There’s a pronounced tendency in pop for its female practitioners to be defined by association, and such is the fate of Sarabeth Tucek, abbreviated to a three letter monogram for her return to the live fray following a decade’s absence from recording. The implication, it seems, is that the patronage of male artists, especially those of the vintage that clog the pages of Mojo, somehow legitimises their talent, while simultaneously diminishing it by implied contrast. It’s a process that does Tucek few favours.

Framed by black and amber in the hearth-like surrounds of Salford’s Eagle Inn, a half-masked band clustered about her, tonight she cuts her own figure, severed from the presences that are invoked in her biography: Anton Newcombe of The Brian Jonestown Massacre, Bill Callahan of Smog, and Bob Dylan, for whom she played as support in 2007.

On the opening evening of a tour to promote her third LP, Joan Of All, Tucek is flanked by producer Luther Russell, a moustached counterpoint of pigeon-nodding enthusiasm to her own reined-in cool. Whereas her demonstrativeness is limited to little more than a raised finger on the hand coiled nonchalantly around her microphone, or a jacket shrugged off in acknowledgement of the humidity of close confines, Russell could almost be displaced from the backroom of a Fylde coast pub in the 1970s, with his flicked-back locks and his amenable lack of reserve.

SBT. Credit: Paula Bullwinkel

SBT. Credit: Paula Bullwinkel.

Opening to the gentle waves of a lazily encroaching tide, Tucek’s set seems to gravitate to the coastal extremities of the United States – the East Coast of her early life, and the West Coast which brought her voice to the fore. More than anything, it is these vocals which shape the breadth of her set, moving easily from the half-whispers of a Nico, to a Hope Sandoval smokiness and – on occasion – even the melancholy warmth of Karen Carpenter. It’s as though she’s a medium wave receiver, channelling the US college radio of the 1980s and the way that bands such as R.E.M. chimed with their 60s forebears.

On first acquaintance, this approach works most effectively on tracks with the resonant directness of The Gift, a single whose kaleidoscope jangle pulls the listener into its half-familiar circle with a tidal ebb and flow that its lyric, whose shifting phraseology evoking “waves (that) collide into you”, calls readily to mind. It’s perhaps the set’s most obviously beat happening, and an early highlight.

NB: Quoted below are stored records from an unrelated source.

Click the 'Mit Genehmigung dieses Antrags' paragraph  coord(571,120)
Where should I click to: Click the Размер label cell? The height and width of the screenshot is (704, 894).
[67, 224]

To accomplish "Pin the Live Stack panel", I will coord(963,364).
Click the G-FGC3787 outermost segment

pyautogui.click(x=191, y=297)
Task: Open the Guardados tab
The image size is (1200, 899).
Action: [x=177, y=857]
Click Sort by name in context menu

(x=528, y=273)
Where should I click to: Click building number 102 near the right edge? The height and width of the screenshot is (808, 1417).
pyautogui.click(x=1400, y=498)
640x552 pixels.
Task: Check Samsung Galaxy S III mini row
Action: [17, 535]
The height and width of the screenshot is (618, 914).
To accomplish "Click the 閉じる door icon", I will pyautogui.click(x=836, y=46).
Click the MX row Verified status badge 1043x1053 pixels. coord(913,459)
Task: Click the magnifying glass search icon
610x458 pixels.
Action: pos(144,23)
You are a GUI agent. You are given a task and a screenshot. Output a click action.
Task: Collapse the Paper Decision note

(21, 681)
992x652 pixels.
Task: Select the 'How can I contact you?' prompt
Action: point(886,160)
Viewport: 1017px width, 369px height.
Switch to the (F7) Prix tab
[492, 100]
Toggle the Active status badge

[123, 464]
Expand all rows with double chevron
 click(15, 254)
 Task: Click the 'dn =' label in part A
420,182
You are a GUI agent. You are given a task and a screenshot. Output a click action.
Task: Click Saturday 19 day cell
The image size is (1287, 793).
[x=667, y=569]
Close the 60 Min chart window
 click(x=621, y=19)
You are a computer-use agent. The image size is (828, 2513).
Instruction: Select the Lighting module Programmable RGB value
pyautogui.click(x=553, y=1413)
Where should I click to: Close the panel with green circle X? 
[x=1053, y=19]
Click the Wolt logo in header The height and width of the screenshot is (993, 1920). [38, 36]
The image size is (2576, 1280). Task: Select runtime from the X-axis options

If The Gift breezes in on a breeze of West Coast sunshine, 13th St. #2 has its foundations in East Coast city living. Explicitly referencing Lou Reed’s Coney Island Baby, it’s the song that’s made most obviously in the image of The Velvet Underground; Ryan Rogers’ Mellotron and Rhii Williams’ Mo Tucker-esque drums both tightening and propelling its dynamics, tethering it to the very edge of chaos as Tucek at its centre gathers memories of her “old front stoop” from the frayed ends of recollection.

SBT. Credit: Paula Bullwinkel

SBT. Credit: Paula Bullwinkel.

Other songs, perhaps, are less composition than atmosphere. The Tunnel, for instance, is more reminiscent of a slow-dissolve shot of Julee Cruise, fading into the black in Twin Peaks’ Roadhouse than something akin to Brill Building pop.

Even so, it’s apparent that, by the stripped down encore of Stranger Of The Night, Tucek has gone some distance towards out-stripping her associations. When she sings searchingly “I’ve left the ending up to you”, it could almost be herself she’s addressing. Transcending her biography, at the last, her voice is very much her own.